**Exercise:**
Wherever the string "agent" shows up in the material below, copy that line.

BEGIN Data for analysis

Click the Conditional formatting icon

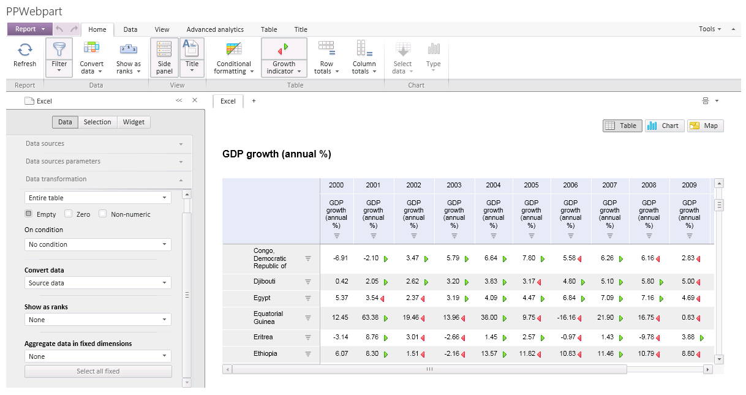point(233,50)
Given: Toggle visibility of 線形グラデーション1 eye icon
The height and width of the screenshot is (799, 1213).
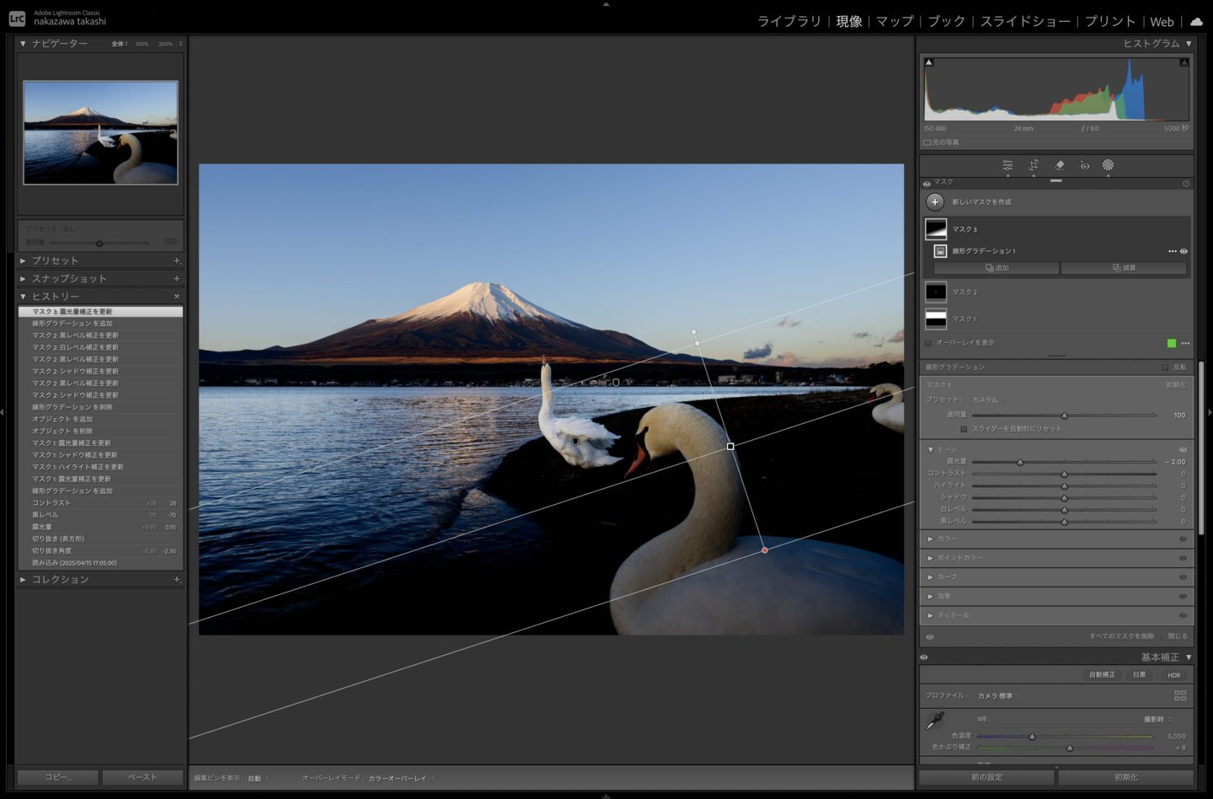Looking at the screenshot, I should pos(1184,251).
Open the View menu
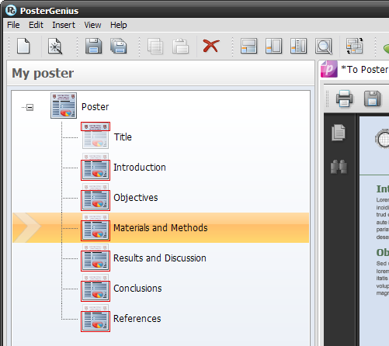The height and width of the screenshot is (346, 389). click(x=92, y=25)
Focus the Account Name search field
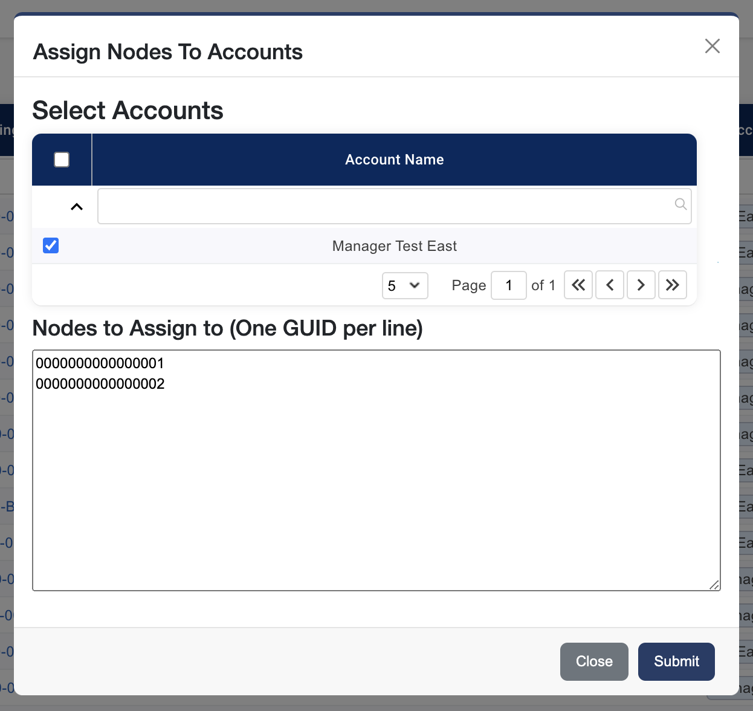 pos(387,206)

END Data for analysis
BEGIN Data for analysis

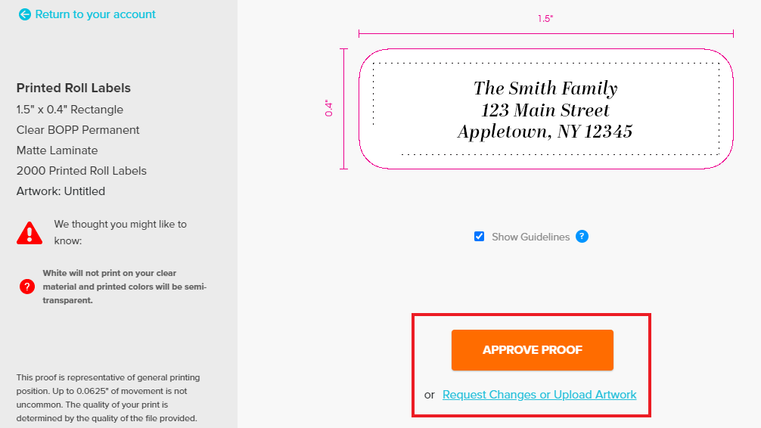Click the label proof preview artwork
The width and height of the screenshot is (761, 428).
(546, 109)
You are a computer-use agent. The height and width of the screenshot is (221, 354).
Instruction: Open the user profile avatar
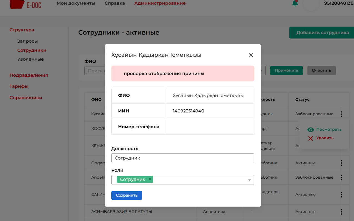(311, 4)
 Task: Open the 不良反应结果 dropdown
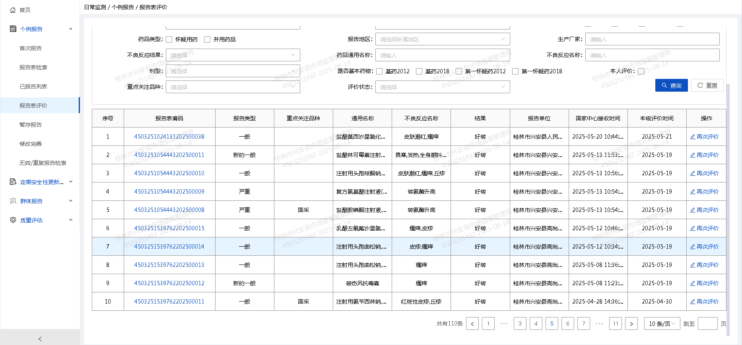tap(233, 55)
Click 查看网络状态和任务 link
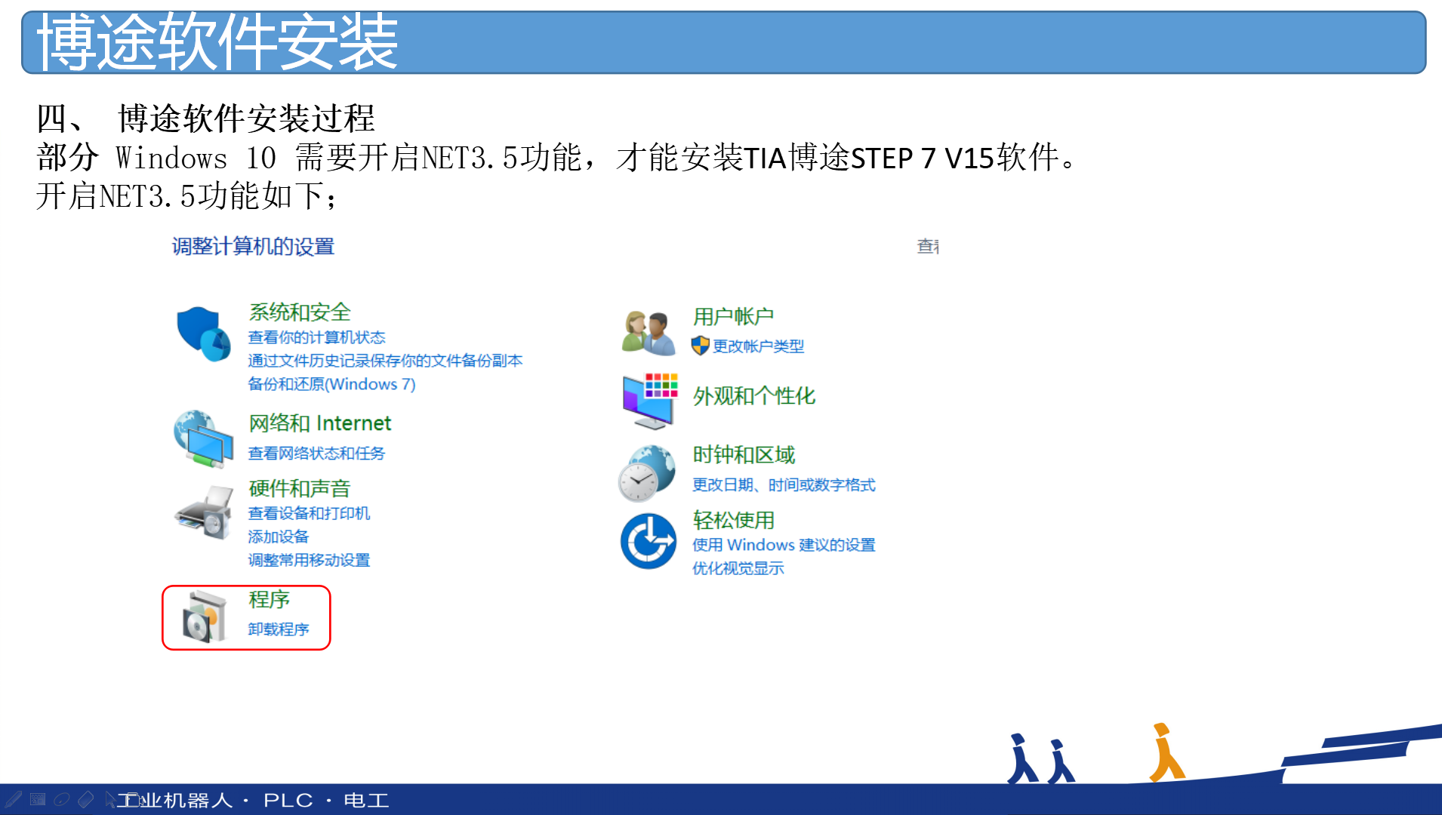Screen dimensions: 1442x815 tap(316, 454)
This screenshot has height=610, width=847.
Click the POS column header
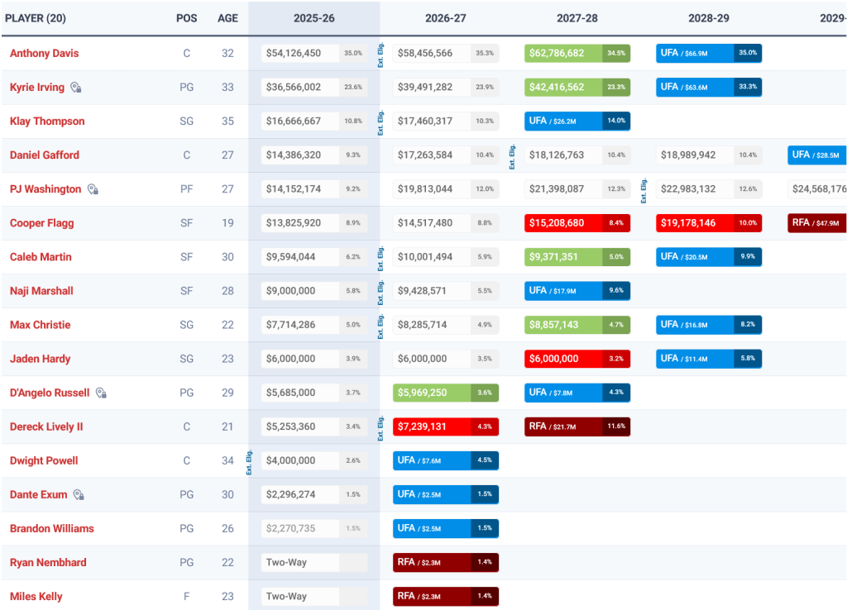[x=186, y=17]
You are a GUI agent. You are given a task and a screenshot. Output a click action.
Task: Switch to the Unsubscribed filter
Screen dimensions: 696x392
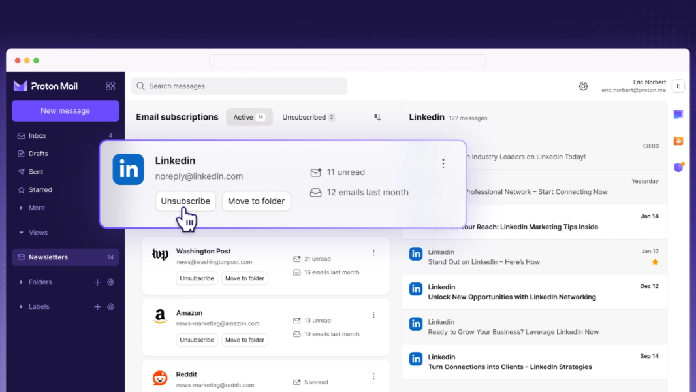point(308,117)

END Data for analysis

**Output of the task:**
You are a computer-use agent. The height and width of the screenshot is (221, 354).
You are a GUI agent. You are given a task and a screenshot. Output a click action.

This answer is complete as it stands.